[Texto]
++++++++++++++++++++
SALMOS
CANTAI AO SENHOR UM CÂNTICO NOVO, CANTAI AO SENHOR...
Salmos é um dos livros mais apreciados pelos cristãos. Quem
nunca encontrou conforto e consolo em tempos de necessidade em suas páginas?
Porém, sua autoria, teologia, interpretação e aplicação são temas que geram
muitos debates que o tornam um dos livros mais complexos do cânon.
Com relação à sua composição temos que distinguir dois aspectos:
a autoria de um Salmo específico
a composição do livro todo
Alguns Salmos parecem ser datados do segundo milênio a.C. enquanto outros foram produzidos no
período pós-exílio. Porém, a composição do livro de modo completo ocorreu
apenas no período pós-exílio, isto é, após o ano 539 a.C.
A autoria de cada um dos Salmos é deduzida a partir do seu
título. Apenas 34 Salmos não possuem título. Dentro do grupo de Salmos que
possuem título 100 apontam seu autor. Dos 100 títulos que indicam o autor 73
são atribuídos a Davi. Outros autores são: Moisés – Salmo 90; Salomão – Salmos
72, 127; Asafe – Salmos 50, 73, 83; Hemã – Salmo 88; Etã – Salmo 89; Filhos de
Coré – Salmos 42, 44 a 49, 84, 85, 87.
O nome Salmos vem do grego Psalmoi, derivado da palavra psallo,
que significa dedilhar, aludindo a um instrumento de cordas. Em hebraico o
livro recebe o nome de Tehillîm, que significa cânticos de louvor.
Os salmos estão organizados em cinco grandes livros, a saber:
Livro I: 1 a 41
Livro II: 42 a 72
Livro III: 73 a 89
Livro IV: 90 a 106
Livro V: 107 a 150
Esta divisão está contida nos manuscritos mais antigos, porém os
estudiosos têm descoberto pequenas coleções de Salmos:
Coleção davídica I: 3 a 41
Coleção dos filhos de Coré I: 42 a 49
Coleção davídica II: 51 a 65
Coleção de Asafe: 73 a 83
Coleção dos filhos de Coré: II: 84 a 88 (exceto o 86)
++++++++++++++++++++
[Lista de tarefas]
1) Reproduza o trecho do texto sobre os Salmos que começa nas palavras "Porém, sua autoria, teologia, interpretação" e termina logo após "84, 85, 87.".
2) Traduza para o inglês esta frase do texto sobre os Salmos: "O nome Salmos vem do grego Psalmoi, derivado da palavra psallo, que significa dedilhar, aludindo a um instrumento de cordas."
3) Indique todos os autores, além de Davi, aos quais o texto sobre os Salmos atribui salmos específicos.

[Itens listados]
++++++++++++++++++++
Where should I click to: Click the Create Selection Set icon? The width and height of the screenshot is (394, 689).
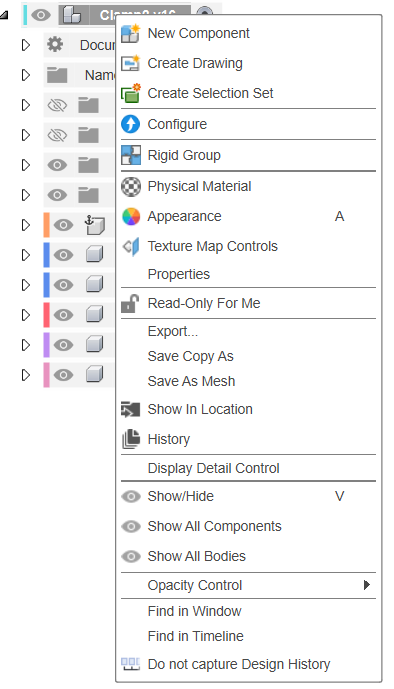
++++++++++++++++++++
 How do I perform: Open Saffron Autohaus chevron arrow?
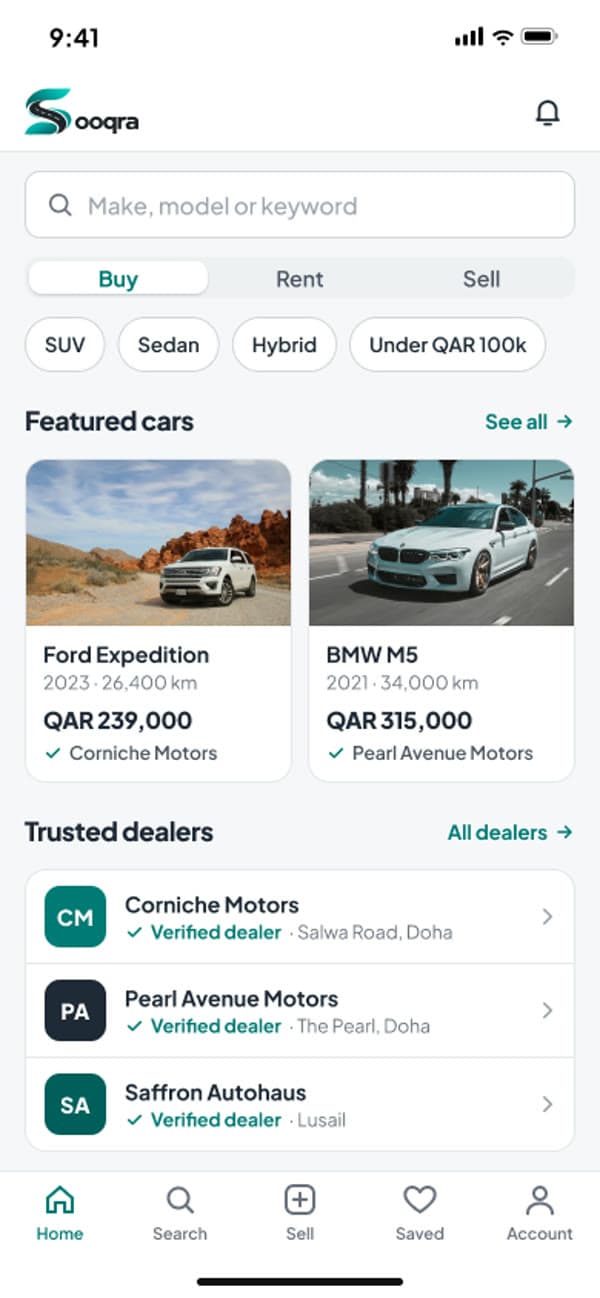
++++++++++++++++++++
[Soluções]
1)
Porém, sua autoria, teologia, interpretação e aplicação são temas que geram
muitos debates que o tornam um dos livros mais complexos do cânon.
Com relação à sua composição temos que distinguir dois aspectos:
a autoria de um Salmo específico
a composição do livro todo
Alguns Salmos parecem ser datados do segundo milênio a.C. enquanto outros foram produzidos no
período pós-exílio. Porém, a composição do livro de modo completo ocorreu
apenas no período pós-exílio, isto é, após o ano 539 a.C.
A autoria de cada um dos Salmos é deduzida a partir do seu
título. Apenas 34 Salmos não possuem título. Dentro do grupo de Salmos que
possuem título 100 apontam seu autor. Dos 100 títulos que indicam o autor 73
são atribuídos a Davi. Outros autores são: Moisés – Salmo 90; Salomão – Salmos
72, 127; Asafe – Salmos 50, 73, 83; Hemã – Salmo 88; Etã – Salmo 89; Filhos de
Coré – Salmos 42, 44 a 49, 84, 85, 87.

2) The name Psalms comes from the Greek Psalmoi, derived from the word psallo, which means to pluck, alluding to a stringed instrument.

3)
Moisés
Salomão
Asafe
Hemã
Etã
Filhos de Coré